The breeze from the south-east lay a chill on the skin and John caught me indulging in some sun-warmth and a bit of reading while my companions worked on the Chief’s warthog (see my previous blog for context).
I had taken on John as go-between and translator, but he quickly migrated to snap-taker, tea-maker, grub creator and general fetcher and fixer during rests.
I always take at least one book on my wanderings, to colour in those odd inactive hours in a bush-day – the midday rest, the last bit of daylight when the camp is set, maybe some in my hammock with my portable little Coleman lamp to ease me into doze-off.
I usually avoid fiction though; it it’s really good it tends to keep me reading too deep into the night, and that makes for fuzzy senses the next day. So it’s preferably history, or verse, or popular science, or philosophical commentary that brings together important events and ideas and movements in our existence – but these, I find, can only credibly be pulled off by minds of the stature of Paul Johnson or Bertrand Russel or Niall Ferguson or Richard Tarnas or… oh I could go on and on.
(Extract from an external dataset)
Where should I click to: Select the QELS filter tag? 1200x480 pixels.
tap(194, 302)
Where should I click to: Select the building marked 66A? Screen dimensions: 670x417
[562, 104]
So the bush experience has, for me, many colours. There is the hard slog of working over difficult terrain with the vehicle, or the grind of walking in the heat for hours, but then there is the grateful tea breaks, and the midday pause, when the bush, and all in it, seems to go into slumber and slow contemplation, and the generous sunsets which is like an emergence into restful coolness; the prelude to the night, with its many sounds that cannot be seen and can often only be wondered at.
Maybe this from Paths of the Tracker:
But she had yearnings of her own, Craig knew. One late evening on the veranda on the farm after several glasses of red wine she suddenly lowered the book of verse from which she had been reading to him and tossed back her hair and looked out into the darkness for a few moments and said whimsically, “You know what, I crave a man whose body shows the scars of a workman, but who reads me poetry at night.” She had looked at him, an ironic smile touching the corners of her mouth. “I guess there just aren’t any around.”
He had felt real empathy with her and he reached over and touched her hand. “Come on, one will emerge. They are falling over themselves…” he had said.
“Yeah they are, but look at them. Either so slick, you wonder when they’re going to slip through their own arses, or else a bit more real, but totally stupid, or intelligent enough, but so delicate they’re not much different from women, or so patriarchal that you wonder if you could go to the toilet without asking, or so damned good that you worry all the time they’re going to kneel down to you in public,” she had lamented crudely, a hint of bitterness in her voice.
He had chuckled, quietly checking if he didn’t perhaps have the misfortune of fitting one of the categories. He remembered thinking that he had a few scars on his body from falls with his mountain bike and the scrambler, but somehow he didn’t think those were the kind Henriette had in mind.
When he got back from this expedition he would carry some of the right scars, he thought with amusement, but laced with a hint of satisfaction. He wondered how he would tell the story of it to his trendy friends back home when they got together in one of their trendy houses in a trendy security estate or in some trendy cocktail bar. This was a world vastly different from the excited events and expensive devices and glamorous adventure trips they amused themselves with.
He probably wouldn’t be able to tell it to them in a way that they would comprehend. It was just too different. Here nature touched you all the time. It stuck to your skin and pressed against your eyeballs and your feet and it was at your fingertips every time you touched something. It was mysterious. It was alluring. He didn’t understand much of it, but he sensed it was ominously uncompromising. In a way he felt an affinity to it. It was pure. The truth. The whole truth. Nothing but the truth.
He gazed at the Africans lying asleep, spread around like discarded blankets on the faded yellow of the dry leaf bed. This is how you have to be in it. You have to let it wrap around you, bend you to its form. You have to yield to it, seek out spots where you fitted, where you didn’t bump against its will; like the Africans there, taking the shape of the ground with their bodies, on the bed of dead leaves, embracing the dusty smell and the coarseness, completely surrendering, relaxing, going to sleep.